Crônica: DEBAIXO DA PONTE
Carlos Drummond de Andrade Moravam debaixo da ponte. Oficialmente,
não é lugar onde se more, porém eles moravam. Ninguém lhes cobrava aluguel,
imposto predial, taxa de condomínio; a ponte é de todos, na parte de cima; de
ninguém, na parte de baixo. Não pagavam conta de luz e gás, porque luz e gás
não consumiam. Não reclamavam contra falta d’água, raramente observada por
baixo de pontes. Problema de lixo não tinham; podia ser atirado em qualquer
parte, embora não conviesse atirá-lo em parte alguma, se dele vinham muitas
vezes o vestuário, o alimento, objetos de casa. Viviam debaixo da ponte, podiam
dar esse endereço a amigos, recebê-los, fazê-los desfrutar comodidades internas
da ponte.
À tarde surgiu precisamente um amigo
que morava nem ele mesmo sabia onde, mas certamente morava: nem só a ponte é
lugar de moradia para quem não dispõe de outro rancho.
Há bancos confortáveis nos jardins,
muito disputados; a calçada, um pouco menos propícia; a cavidade na pedra, o
mato. Até o ar é uma casa, se soubermos habitá-lo, principalmente o ar da rua.
O que morava não se sabe onde vinha visitar os de debaixo da ponte e
trazer-lhes uma grande posta de carne.
Nem todos os dias se pega uma posta de
carne. Não basta procurá-la; é preciso que ela exista, o que costuma acontecer
dentro de certas limitações de espaço e de lei. Aquela vinha até eles, debaixo
da ponte, e não estavam sonhando, sentiam a presença física da ponte, o amigo
rindo diante deles, a posta bem pegável, comível.
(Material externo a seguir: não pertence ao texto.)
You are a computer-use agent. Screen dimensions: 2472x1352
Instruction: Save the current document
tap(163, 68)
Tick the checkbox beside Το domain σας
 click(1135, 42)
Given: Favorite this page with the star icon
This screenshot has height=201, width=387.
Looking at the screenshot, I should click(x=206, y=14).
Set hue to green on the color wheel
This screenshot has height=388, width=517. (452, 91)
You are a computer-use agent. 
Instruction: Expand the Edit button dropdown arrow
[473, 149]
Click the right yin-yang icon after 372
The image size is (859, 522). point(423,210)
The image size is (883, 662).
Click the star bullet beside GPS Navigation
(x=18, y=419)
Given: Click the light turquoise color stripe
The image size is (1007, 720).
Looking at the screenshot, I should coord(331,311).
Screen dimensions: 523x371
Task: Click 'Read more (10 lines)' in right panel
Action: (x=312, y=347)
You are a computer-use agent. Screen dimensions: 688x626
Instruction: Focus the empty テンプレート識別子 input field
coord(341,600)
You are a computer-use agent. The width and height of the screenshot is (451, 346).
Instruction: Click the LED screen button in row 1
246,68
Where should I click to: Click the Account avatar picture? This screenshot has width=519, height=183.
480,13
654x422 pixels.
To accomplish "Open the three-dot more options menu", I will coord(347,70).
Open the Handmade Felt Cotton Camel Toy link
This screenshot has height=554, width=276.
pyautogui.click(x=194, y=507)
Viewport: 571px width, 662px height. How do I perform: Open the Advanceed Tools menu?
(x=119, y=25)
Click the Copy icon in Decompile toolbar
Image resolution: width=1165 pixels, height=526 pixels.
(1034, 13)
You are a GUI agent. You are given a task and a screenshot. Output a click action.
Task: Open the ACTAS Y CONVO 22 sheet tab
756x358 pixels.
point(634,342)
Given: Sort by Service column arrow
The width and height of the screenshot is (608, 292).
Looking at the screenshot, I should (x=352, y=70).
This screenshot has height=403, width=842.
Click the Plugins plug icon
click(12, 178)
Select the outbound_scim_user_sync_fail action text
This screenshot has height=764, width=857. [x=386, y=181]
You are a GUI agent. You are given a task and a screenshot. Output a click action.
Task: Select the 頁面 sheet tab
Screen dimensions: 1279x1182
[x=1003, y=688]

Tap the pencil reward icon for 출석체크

Fora encontrada no vazadouro,
supermercado para quem sabe frequentá-lo, e aqueles três o sabiam, de longa e
olfativa ciência.
Comê-la crua ou sem tempero não teria o
mesmo gosto. Um de debaixo da ponte saiu à caça de sal. E havia sal jogado a um
canto de rua, dentro da lata. Também o sal existe sob determinadas regras, mas
pode tornar-se acessível conforme as circunstâncias. E a lata foi trazida para
debaixo da ponte. Debaixo da ponte os três prepararam comida. Debaixo da ponte
a comeram. Não sendo operação diária, cada um saboreava duas vezes: a carne e a
sensação de raridade da carne. E iriam aproveitar o resto do dia dormindo (pois
não há coisa melhor, depois de um prazer, do que o prazer complementar do
esquecimento), quando começaram a sentir dores.
Dores que foram aumentando, mas podiam
ser atribuídas ao espanto de alguma parte do organismo de cada um, vendo-se
alimentado sem que lhe houvesse chegado notícia prévia de alimento. Dois
morreram logo, o terceiro agoniza no hospital.
Dizem uns que morreram da carne, dizem
outros que do sal, pois era soda cáustica. Há duas vagas debaixo da ponte.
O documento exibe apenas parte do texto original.